### Action item
Could you please return each line of the data that has the word "width"?

### Data for review
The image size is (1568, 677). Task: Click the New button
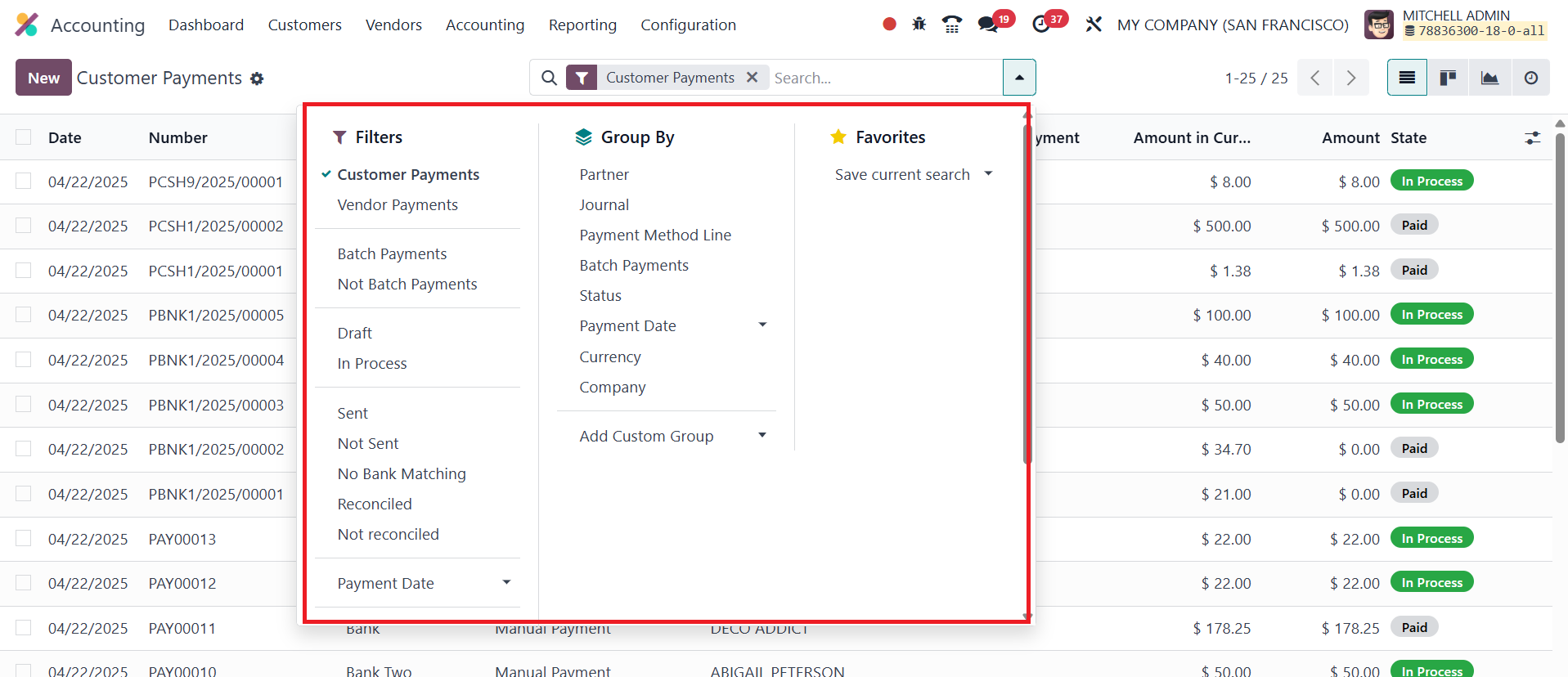43,78
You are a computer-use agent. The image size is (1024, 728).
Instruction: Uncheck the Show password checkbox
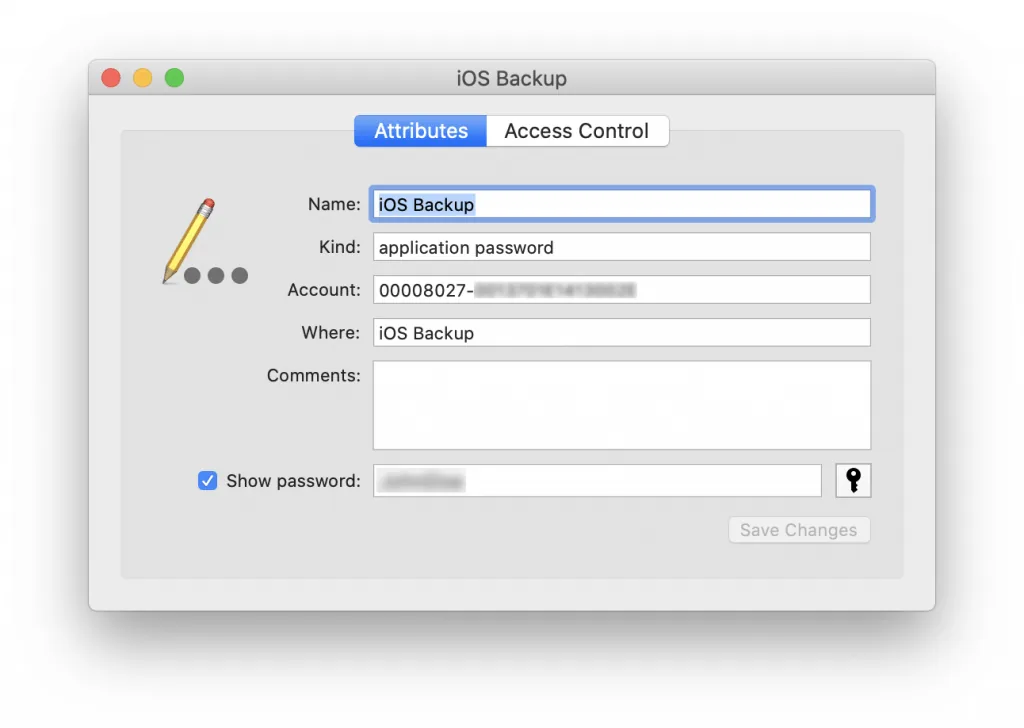[x=208, y=481]

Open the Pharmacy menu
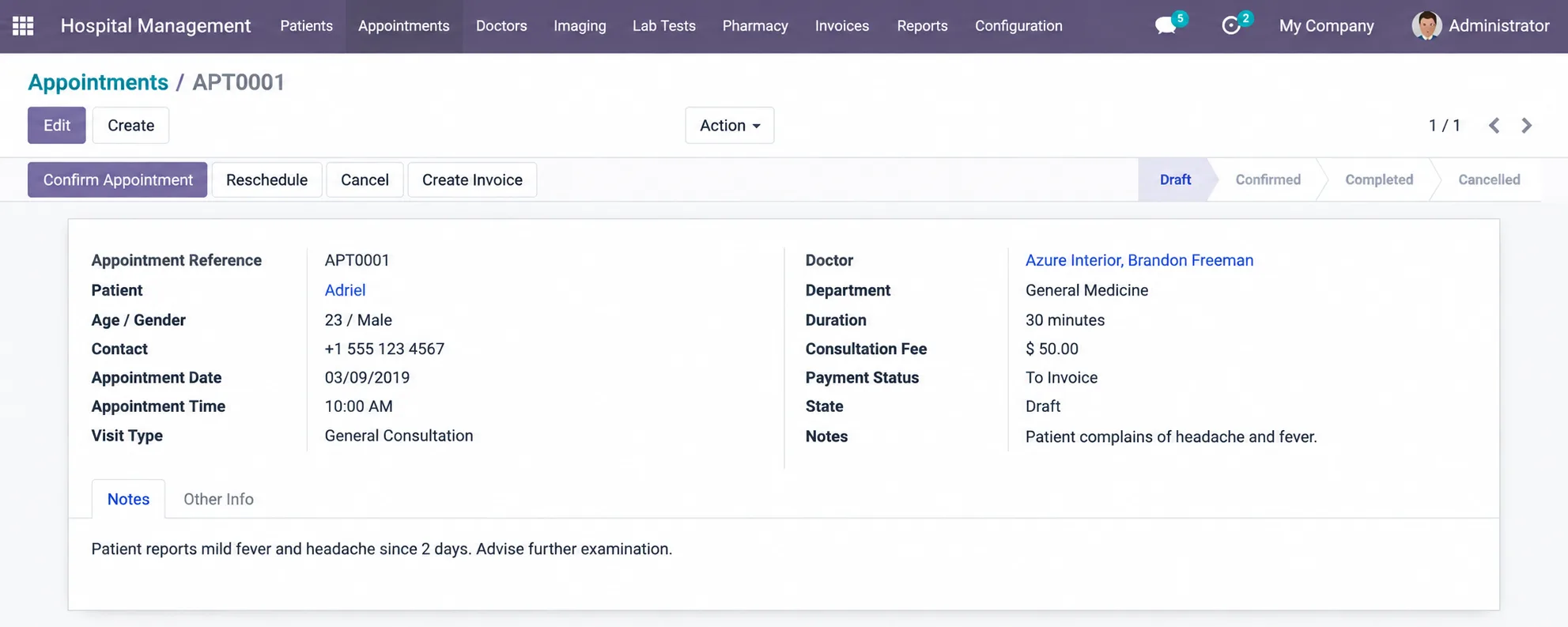755,26
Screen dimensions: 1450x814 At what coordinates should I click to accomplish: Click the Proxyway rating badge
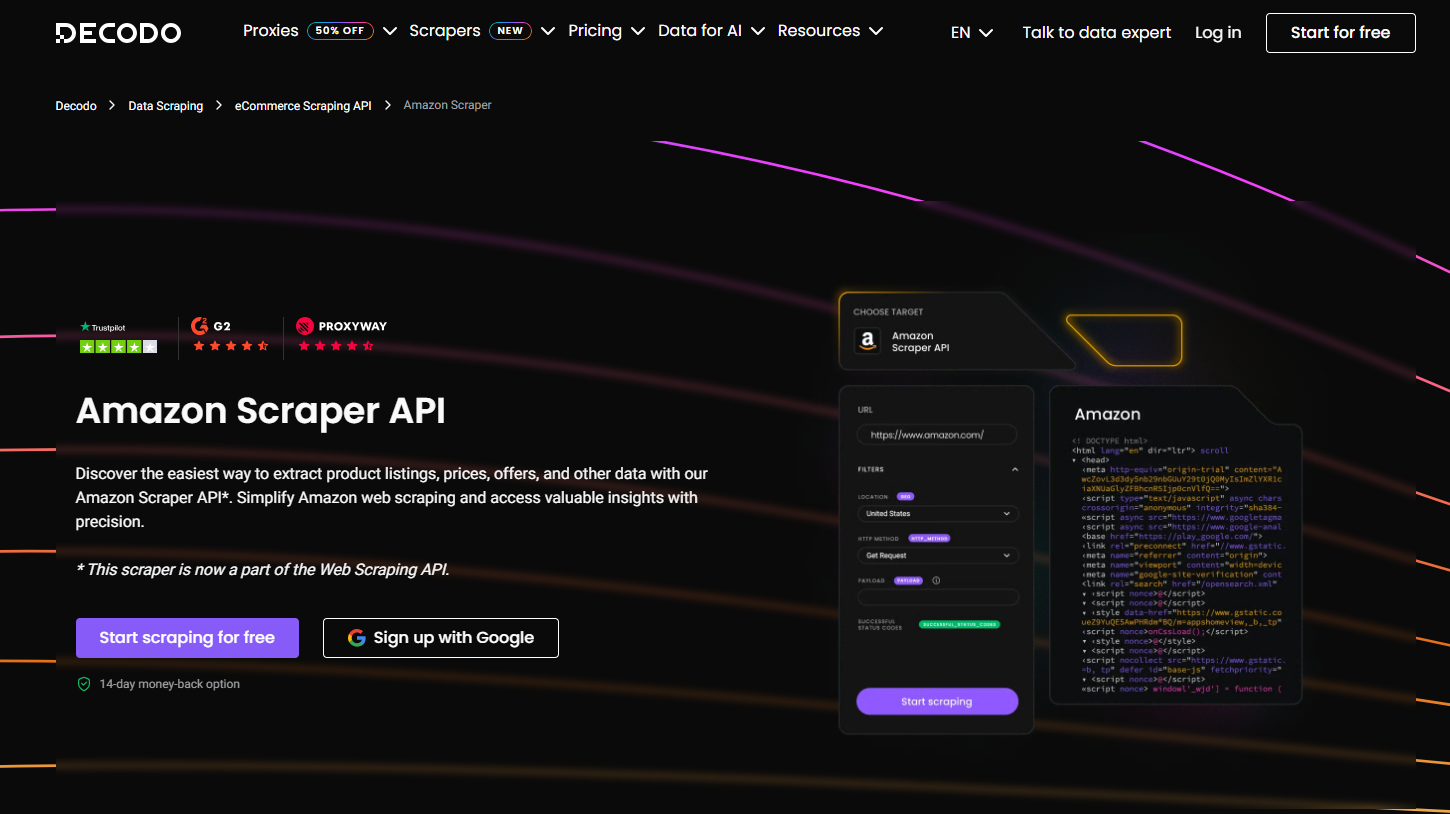[x=341, y=336]
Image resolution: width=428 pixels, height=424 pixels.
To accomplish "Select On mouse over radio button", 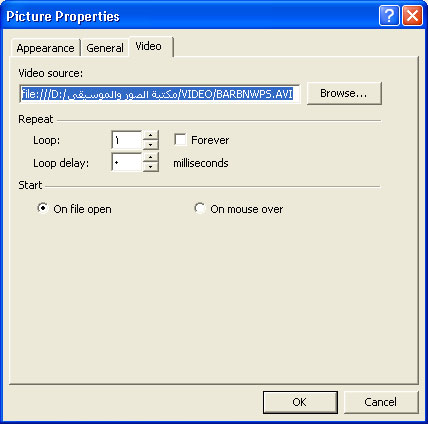I will (200, 208).
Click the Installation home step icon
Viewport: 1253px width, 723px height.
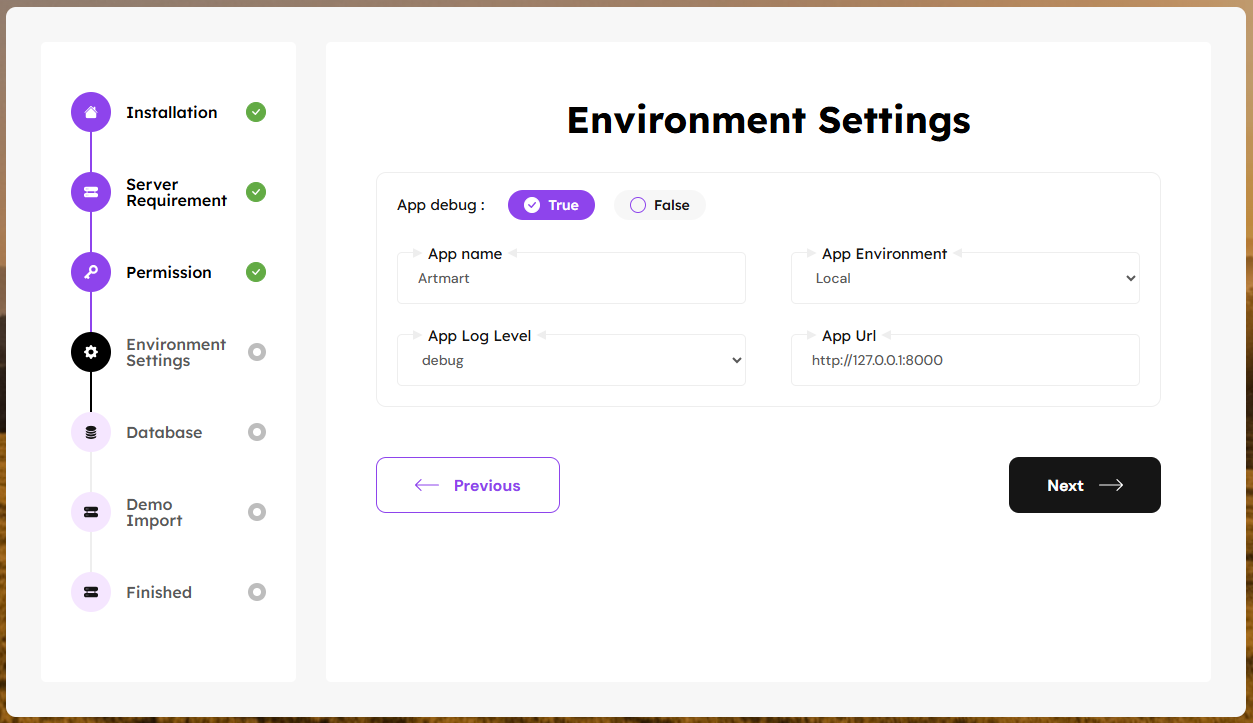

### Your solution
Image resolution: width=428 pixels, height=424 pixels.
Viewport: 1253px width, 723px height.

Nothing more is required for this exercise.